§ **Requirement**
Could you echo the listing below line for line, with no changes?

[Word and item position data]
────
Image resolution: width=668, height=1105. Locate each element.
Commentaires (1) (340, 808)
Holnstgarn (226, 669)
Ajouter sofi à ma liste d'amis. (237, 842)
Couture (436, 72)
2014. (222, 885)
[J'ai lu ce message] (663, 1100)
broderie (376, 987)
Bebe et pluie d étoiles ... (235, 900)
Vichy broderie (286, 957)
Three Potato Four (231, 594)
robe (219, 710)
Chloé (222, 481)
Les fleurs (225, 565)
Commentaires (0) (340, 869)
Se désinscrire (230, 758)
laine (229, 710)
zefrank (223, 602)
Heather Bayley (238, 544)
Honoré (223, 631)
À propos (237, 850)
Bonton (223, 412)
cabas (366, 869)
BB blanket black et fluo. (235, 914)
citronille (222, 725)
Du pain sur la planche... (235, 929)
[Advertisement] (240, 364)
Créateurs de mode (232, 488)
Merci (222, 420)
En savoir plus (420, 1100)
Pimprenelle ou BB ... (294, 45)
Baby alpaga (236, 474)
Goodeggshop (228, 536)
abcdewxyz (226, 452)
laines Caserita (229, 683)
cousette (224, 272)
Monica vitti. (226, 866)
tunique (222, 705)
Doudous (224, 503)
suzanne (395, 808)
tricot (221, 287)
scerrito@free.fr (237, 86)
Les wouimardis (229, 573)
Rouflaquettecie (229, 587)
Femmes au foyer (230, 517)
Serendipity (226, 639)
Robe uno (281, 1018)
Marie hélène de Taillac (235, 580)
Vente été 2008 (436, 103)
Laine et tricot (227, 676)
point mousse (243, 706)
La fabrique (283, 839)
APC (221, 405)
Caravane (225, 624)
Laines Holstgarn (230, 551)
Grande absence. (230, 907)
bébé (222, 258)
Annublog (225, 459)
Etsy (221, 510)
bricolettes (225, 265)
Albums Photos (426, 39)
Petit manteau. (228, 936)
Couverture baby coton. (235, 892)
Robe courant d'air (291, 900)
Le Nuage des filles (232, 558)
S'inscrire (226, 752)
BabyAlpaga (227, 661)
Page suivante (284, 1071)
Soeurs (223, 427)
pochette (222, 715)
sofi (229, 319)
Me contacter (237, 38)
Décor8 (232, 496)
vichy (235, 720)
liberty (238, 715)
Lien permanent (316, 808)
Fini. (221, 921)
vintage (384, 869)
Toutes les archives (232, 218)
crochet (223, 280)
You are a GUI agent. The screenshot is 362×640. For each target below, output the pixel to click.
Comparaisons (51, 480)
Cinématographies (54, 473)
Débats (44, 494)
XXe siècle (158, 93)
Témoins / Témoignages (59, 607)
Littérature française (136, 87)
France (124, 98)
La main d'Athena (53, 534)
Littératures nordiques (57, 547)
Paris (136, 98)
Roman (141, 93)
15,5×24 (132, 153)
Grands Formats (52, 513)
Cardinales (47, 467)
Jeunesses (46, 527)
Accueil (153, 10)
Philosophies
────
§ **Task solution**
Image resolution: width=668, height=1105. Locate each element.
Commentaires (1) (340, 808)
Holnstgarn (226, 669)
Ajouter sofi à ma liste d'amis. (237, 842)
Couture (436, 72)
2014. (222, 885)
[J'ai lu ce message] (663, 1100)
broderie (376, 987)
Bebe et pluie d étoiles ... (235, 900)
Vichy broderie (286, 957)
Three Potato Four (231, 594)
robe (219, 710)
Chloé (222, 481)
Les fleurs (225, 565)
Commentaires (0) (340, 869)
Se désinscrire (230, 758)
laine (229, 710)
zefrank (223, 602)
Heather Bayley (238, 544)
Honoré (223, 631)
À propos (237, 850)
Bonton (223, 412)
cabas (366, 869)
BB blanket black et fluo. (235, 914)
citronille (222, 725)
Du pain sur la planche... (235, 929)
[Advertisement] (240, 364)
Créateurs de mode (232, 488)
Merci (222, 420)
En savoir plus (420, 1100)
Pimprenelle ou BB ... (294, 45)
Baby alpaga (236, 474)
Goodeggshop (228, 536)
abcdewxyz (226, 452)
laines Caserita (229, 683)
cousette (224, 272)
Monica vitti. (226, 866)
tunique (222, 705)
Doudous (224, 503)
suzanne (395, 808)
tricot (221, 287)
scerrito@free.fr (237, 86)
Les wouimardis (229, 573)
Rouflaquettecie (229, 587)
Femmes au foyer (230, 517)
Serendipity (226, 639)
Robe uno (281, 1018)
Marie hélène de Taillac (235, 580)
Vente été 2008 (436, 103)
Laine et tricot (227, 676)
point mousse (243, 706)
La fabrique (283, 839)
APC (221, 405)
Caravane (225, 624)
Laines Holstgarn (230, 551)
Grande absence. (230, 907)
bébé (222, 258)
Annublog (225, 459)
Etsy (221, 510)
bricolettes (225, 265)
Albums Photos (426, 39)
Petit manteau. (228, 936)
Couverture baby coton. (235, 892)
Robe courant d'air (291, 900)
Le Nuage des filles (232, 558)
S'inscrire (226, 752)
BabyAlpaga (227, 661)
Page suivante (284, 1071)
Soeurs (223, 427)
pochette (222, 715)
sofi (229, 319)
Me contacter (237, 38)
Décor8 (232, 496)
vichy (235, 720)
liberty (238, 715)
Lien permanent (316, 808)
Fini. (221, 921)
vintage (384, 869)
Toutes les archives (232, 218)
crochet (223, 280)
You are a GUI agent. The screenshot is 362×640. For each target below, output the pixel to click.
Comparaisons (51, 480)
Cinématographies (54, 473)
Débats (44, 494)
XXe siècle (158, 93)
Témoins / Témoignages (59, 607)
Littérature française (136, 87)
France (124, 98)
La main d'Athena (53, 534)
Littératures nordiques (57, 547)
Paris (136, 98)
Roman (141, 93)
15,5×24 (132, 153)
Grands Formats (52, 513)
Cardinales (47, 467)
Jeunesses (46, 527)
Accueil (153, 10)
Philosophies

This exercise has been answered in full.